Social Solidarity and the Path Forward
Sajogyo’s later work focused on the concept of "Social Solidarity." He argued that development should follow a path of "Equitable Distribution Plus," rooted in cross-layer social solidarity. He was a pioneer in the concept of community mentoring, a method first implemented during the Inpres Desa Tertinggal (IDT) program for underdeveloped villages. His philosophy was simple: to help the bottom layer, one must first identify exactly who they are, understand their specific needs, and then empower them to become self-reliant.

In his 1980 work, Rural Ecology, Sajogyo expanded his scope to include the environment, arguing that the relationship between rural communities and their natural surroundings was inseparable from their economic survival. He taught that studying a village required more than a biological or technical lens; it required an understanding of the social structures, food security, and power dynamics that governed how resources were used and who benefited from them.
A Living Legacy
Sajogyo passed away on March 17, 2012, in Bogor, but his intellectual shadow looms large over current debates on social justice and ecological sustainability. Ahmad Jaetuloh, the current Executive Director of the Sajogyo Institute, emphasizes that "partiality toward the weakest groups in the countryside" remains the guiding principle of the institution.
Today, the "Sajogyo perspective" is more than an academic exercise; it is a tool for survival for communities facing eviction or environmental degradation. As Laksmi Savitri points out, agrarian reform is not a destiny to be waited for, but a right that must be reclaimed. The ongoing conflicts in places like Pakel, Banyuwangi, or Pundenrejo, Pati—where farmers continue to demand the return of their ancestral lands from corporate concessions—are living evidence of the "structural poverty" Sajogyo described.

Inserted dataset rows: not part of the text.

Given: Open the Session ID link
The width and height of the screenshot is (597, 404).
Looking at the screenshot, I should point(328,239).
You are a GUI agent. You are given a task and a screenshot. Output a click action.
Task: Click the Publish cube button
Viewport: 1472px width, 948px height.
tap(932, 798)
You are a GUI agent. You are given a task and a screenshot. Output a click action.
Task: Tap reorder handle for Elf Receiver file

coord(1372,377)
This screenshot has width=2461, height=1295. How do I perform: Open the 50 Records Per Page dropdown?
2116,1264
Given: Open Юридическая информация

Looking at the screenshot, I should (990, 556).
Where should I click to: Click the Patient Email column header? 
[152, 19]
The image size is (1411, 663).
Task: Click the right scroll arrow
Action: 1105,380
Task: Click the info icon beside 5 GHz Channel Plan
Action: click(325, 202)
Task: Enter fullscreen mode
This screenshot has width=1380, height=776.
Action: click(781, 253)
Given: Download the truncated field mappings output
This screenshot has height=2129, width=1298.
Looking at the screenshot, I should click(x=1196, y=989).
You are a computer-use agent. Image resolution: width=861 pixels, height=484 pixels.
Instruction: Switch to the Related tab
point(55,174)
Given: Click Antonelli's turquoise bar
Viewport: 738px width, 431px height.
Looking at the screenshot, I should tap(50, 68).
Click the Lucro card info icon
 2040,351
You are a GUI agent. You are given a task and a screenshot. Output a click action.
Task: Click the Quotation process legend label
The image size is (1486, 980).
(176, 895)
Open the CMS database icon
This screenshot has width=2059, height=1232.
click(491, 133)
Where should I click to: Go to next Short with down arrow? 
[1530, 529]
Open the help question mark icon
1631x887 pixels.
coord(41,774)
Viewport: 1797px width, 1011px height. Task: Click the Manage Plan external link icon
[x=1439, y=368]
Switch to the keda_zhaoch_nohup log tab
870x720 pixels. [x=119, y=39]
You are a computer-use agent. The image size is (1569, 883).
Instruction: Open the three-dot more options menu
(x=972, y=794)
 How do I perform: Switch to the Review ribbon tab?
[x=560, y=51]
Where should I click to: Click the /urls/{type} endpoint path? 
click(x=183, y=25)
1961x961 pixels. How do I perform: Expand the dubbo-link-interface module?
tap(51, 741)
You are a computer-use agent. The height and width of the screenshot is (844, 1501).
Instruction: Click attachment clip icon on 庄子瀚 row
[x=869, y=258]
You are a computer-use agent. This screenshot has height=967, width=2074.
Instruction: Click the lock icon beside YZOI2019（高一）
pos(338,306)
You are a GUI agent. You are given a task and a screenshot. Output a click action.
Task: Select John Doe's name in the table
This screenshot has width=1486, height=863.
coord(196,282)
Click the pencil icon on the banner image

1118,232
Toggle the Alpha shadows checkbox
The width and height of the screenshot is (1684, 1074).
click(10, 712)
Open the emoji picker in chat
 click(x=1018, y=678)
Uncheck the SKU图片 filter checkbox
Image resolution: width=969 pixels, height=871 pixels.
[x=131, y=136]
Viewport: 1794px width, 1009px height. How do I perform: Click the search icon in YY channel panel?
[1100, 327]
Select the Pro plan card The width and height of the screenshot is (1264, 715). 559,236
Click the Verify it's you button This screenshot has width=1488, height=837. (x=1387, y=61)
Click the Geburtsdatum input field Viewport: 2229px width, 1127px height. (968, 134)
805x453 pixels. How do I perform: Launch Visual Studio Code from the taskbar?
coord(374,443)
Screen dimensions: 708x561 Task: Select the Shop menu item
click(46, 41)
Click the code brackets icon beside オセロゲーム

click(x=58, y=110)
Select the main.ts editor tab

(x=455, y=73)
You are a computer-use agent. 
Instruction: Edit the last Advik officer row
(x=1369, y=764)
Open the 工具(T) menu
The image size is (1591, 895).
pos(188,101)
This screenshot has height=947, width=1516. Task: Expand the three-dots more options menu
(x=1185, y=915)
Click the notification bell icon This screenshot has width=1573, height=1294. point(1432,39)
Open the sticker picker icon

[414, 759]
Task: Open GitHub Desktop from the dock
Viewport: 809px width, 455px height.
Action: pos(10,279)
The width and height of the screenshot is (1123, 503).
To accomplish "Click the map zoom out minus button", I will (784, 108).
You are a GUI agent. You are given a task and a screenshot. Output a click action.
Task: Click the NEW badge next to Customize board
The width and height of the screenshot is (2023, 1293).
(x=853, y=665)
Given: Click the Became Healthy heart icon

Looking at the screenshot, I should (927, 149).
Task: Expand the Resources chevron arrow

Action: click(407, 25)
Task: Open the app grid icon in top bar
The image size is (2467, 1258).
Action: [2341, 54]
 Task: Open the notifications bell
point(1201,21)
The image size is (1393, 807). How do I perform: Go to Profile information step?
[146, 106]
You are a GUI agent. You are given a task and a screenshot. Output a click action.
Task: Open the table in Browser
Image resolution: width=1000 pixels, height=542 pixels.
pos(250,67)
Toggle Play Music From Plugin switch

The centenary celebration of Sajogyo serves as a reminder that the "Father of Rural Sociology" did not just leave behind books and papers; he left behind a moral imperative. His life’s work challenges current and future generations of policymakers to look beyond the surface of modernization and ask: Who is being left behind? Until the "marginal" and the "weak" are granted secure access to the means of production—the land itself—Sajogyo’s mission remains an unfinished chapter in the story of Indonesian independence. His legacy demands a development model that is not built on the accumulation of the few, but on the solidarity and dignity of the many.